Schematic representation of photoswitching mechanisms: a) Redox photoswitching of a discrete fluorophore. This requires the use of a reductant (red.) and irradiation (hν) or an oxidant (ox.). b) A photochromic fluorophore can be reversibly switched between an emissive and non‐emissive state by irradiation. c) A spontaneously blinking fluorophore that stochastically switches between a non‐emissive and emissive state. This does not require additives. d) An activator and reporter fluorophore dyad. Excitation switches the reporter to a dark state. Illumination with light within the absorbance of the activator restores the emissive state of the reporter. e) A photochromic quencher and reporter dyad. The quencher is reversibly switched between an activated quenching and non‐quenching form.

Figure 8

The photoswitching mechanism of cyanines, exemplified with the Cy5 derivative AF647 and its non‐emissive adduct formed by reaction with a reductant.

Figure 9

a) The reduction of rhodamine to form a long‐lived non‐emissive radical. b) Examples of rhodamine dyes that photoswitch in this manner.

Figure 10

a) Photochromic photoswitching rhodamine‐amides. b) Examples of photochromic rhodamine‐amides.

Figure 11

a) A spontaneously blinking rhodamine with an intramolecular nucleophile (Y) that switches between the stochastically temporarily formed ring‐open emissive form and the non‐emissive ring‐closed spirocycle. b) Examples of spontaneously blinking rhodamines used in super‐resolution imaging.

Figure 12

a) A pyronine dye that spontaneously blinks as a result of the reversible intermolecular nucleophilic addition of GSH (or biological thiols) to form a nonfluorescent adduct. b) Examples of spontaneously blinking pyronine dyes used for super‐resolution imaging.

Figure 13

Oxazine photoswitching and examples of fluorophores a) Schematic of photoswitching mechanism of oxazines.

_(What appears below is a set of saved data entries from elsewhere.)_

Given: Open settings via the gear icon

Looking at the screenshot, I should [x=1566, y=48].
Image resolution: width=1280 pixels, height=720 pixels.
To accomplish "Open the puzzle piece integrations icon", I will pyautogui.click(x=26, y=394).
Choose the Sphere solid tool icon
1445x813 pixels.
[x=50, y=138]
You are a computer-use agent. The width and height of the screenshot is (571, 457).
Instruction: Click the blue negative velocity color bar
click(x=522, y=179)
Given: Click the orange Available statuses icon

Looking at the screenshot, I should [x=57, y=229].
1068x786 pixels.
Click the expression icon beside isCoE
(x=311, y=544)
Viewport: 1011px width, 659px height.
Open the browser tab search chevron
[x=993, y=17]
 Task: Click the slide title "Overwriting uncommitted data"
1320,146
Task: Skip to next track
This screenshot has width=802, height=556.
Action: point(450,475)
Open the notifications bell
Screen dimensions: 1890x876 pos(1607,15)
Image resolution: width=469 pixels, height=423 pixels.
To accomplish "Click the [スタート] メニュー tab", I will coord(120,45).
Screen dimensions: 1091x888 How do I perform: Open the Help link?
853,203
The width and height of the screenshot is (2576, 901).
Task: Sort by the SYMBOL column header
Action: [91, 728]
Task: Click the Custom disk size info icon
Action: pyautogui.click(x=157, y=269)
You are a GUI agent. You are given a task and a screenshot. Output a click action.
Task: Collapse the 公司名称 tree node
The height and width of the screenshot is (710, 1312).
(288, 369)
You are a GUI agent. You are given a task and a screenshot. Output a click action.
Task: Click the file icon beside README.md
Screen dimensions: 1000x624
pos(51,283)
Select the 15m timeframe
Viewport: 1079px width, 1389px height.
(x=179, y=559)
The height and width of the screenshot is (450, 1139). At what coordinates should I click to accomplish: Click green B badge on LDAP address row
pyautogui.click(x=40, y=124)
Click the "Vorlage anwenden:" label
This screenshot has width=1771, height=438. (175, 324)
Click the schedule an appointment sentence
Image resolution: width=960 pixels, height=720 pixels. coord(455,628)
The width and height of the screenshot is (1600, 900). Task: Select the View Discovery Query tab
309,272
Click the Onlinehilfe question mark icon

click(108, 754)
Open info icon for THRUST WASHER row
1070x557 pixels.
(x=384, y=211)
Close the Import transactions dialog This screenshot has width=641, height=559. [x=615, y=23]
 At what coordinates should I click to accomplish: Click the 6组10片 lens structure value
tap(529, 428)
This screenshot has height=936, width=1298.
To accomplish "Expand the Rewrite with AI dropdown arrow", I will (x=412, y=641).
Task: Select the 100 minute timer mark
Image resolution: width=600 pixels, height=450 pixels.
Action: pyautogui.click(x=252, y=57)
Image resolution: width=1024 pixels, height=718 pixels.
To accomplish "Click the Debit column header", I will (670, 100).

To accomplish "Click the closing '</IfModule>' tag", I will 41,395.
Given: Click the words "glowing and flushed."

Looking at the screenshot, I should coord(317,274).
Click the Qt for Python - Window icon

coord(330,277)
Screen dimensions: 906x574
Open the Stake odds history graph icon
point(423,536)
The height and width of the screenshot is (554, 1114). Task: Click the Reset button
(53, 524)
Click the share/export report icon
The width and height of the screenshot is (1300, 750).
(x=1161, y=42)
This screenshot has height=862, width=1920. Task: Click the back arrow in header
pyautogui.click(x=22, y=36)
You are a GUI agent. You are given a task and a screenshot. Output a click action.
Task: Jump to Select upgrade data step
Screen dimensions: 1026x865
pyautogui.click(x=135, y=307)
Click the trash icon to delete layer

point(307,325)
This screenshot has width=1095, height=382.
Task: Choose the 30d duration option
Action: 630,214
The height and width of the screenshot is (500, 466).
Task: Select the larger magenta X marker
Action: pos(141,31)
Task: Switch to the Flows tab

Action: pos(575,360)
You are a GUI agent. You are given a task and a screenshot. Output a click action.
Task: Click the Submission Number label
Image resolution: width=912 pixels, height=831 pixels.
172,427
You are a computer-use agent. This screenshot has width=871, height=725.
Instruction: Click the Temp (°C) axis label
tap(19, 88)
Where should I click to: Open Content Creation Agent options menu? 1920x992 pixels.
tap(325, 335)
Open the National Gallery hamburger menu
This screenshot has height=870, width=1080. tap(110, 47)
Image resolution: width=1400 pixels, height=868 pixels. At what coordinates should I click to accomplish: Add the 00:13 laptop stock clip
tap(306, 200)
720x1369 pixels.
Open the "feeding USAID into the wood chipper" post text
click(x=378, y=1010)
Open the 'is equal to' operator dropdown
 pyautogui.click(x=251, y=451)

ATTO 655. The dark state is the fully reduced, protonated species which can be oxidized by molecular oxygen back to the fluorescent on‐state. b) Examples of oxazine dyes used in super‐resolution imaging.

Figure 14

a) The photochromic photoswitching mechanism of diarylethenes. The ring‐open isomer is converted into the ring‐closed isomer by irradiation and vice versa. Both isomers are thermally stable. b) Examples of diarylethene dyes used in super‐resolution imaging.

Figure 15

Schematic representation of an activator–reporter dyad consisting of Cy3 (activator) and Cy5 (reporter) used in the seminal report of STORM imaging.

Figure 16

a) Photochromic diarylethene quencher dyads D‐A and D‐P. The fluorescence of the anthracene and perylene fluorophores is quenched when the diarylethene groups are switched to the closed isomer. b) The spiropyran photochromic dye OA‐4 containing a conjugated coumarin. c) Spirooxazine‐rhodamine dyad SpiroDyad‐2. Upon opening of the closed spirocycle to give the merocyanine, the fluorescence of the rhodamine group is quenched. d) Spiropyran‐naphthalimide‐based dye NpG. Upon reaction with β‐galactosidase, the photochromic switching of the spiropyran is restored.